[Opening Extracted data section]
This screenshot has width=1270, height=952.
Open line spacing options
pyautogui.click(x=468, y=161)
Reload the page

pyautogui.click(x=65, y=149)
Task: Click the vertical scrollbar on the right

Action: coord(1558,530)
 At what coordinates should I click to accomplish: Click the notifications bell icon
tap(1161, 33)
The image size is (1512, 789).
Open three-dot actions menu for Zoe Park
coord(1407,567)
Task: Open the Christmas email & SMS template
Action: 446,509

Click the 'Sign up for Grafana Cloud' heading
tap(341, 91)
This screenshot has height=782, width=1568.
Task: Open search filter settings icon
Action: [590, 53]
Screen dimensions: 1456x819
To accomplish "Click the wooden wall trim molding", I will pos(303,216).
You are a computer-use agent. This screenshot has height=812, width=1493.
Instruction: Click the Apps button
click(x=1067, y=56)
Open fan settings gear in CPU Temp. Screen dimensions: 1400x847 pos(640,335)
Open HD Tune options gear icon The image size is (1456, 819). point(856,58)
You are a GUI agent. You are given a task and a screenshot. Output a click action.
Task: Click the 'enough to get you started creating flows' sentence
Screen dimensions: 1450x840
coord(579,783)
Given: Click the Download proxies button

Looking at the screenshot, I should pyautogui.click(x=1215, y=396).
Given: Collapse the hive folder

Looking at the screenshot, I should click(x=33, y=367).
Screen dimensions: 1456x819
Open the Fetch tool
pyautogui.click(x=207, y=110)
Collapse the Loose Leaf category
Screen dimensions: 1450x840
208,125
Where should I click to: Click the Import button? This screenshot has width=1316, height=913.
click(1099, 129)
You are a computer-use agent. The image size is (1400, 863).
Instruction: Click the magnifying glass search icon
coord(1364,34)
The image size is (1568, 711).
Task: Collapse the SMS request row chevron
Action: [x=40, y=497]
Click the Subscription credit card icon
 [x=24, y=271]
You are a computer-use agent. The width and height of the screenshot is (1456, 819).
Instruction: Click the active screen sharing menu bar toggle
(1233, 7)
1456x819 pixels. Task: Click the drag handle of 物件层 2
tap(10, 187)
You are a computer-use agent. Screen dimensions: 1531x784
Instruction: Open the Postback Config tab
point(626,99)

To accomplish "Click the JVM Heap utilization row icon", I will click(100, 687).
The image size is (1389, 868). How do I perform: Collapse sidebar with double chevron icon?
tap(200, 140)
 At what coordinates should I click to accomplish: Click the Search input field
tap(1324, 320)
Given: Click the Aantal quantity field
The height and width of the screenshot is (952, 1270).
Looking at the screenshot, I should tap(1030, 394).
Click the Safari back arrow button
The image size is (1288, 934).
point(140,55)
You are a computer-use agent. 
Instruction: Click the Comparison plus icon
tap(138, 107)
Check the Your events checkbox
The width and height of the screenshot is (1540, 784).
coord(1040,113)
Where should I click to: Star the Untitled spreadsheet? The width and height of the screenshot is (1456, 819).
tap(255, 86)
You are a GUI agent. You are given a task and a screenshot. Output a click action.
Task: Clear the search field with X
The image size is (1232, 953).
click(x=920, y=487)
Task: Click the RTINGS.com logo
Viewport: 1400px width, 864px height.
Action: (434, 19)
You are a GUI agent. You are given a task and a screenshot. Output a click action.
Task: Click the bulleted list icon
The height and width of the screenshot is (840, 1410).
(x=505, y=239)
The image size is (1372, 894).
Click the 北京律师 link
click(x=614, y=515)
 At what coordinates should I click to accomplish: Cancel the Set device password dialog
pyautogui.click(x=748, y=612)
[Closing Extracted data section]
▶ **Work instructions**:
Scan the records for the word "agent", and copy each line where it is found.

▶ **The answer**:
You are a computer-use agent. This screenshot has height=812, width=1493.
You are a GUI agent. You are given a task and a screenshot. Output a click action.
You are a computer-use agent. The image size is (1400, 863).
You are a computer-use agent. The width and height of the screenshot is (1456, 819).
You are a computer-use agent. Screen dimensions: 1531x784
You are a computer-use agent. 
You are a GUI agent. You are given a task and a screenshot. Output a click action.
You are a GUI agent. You are given a task and a screenshot. Output a click action.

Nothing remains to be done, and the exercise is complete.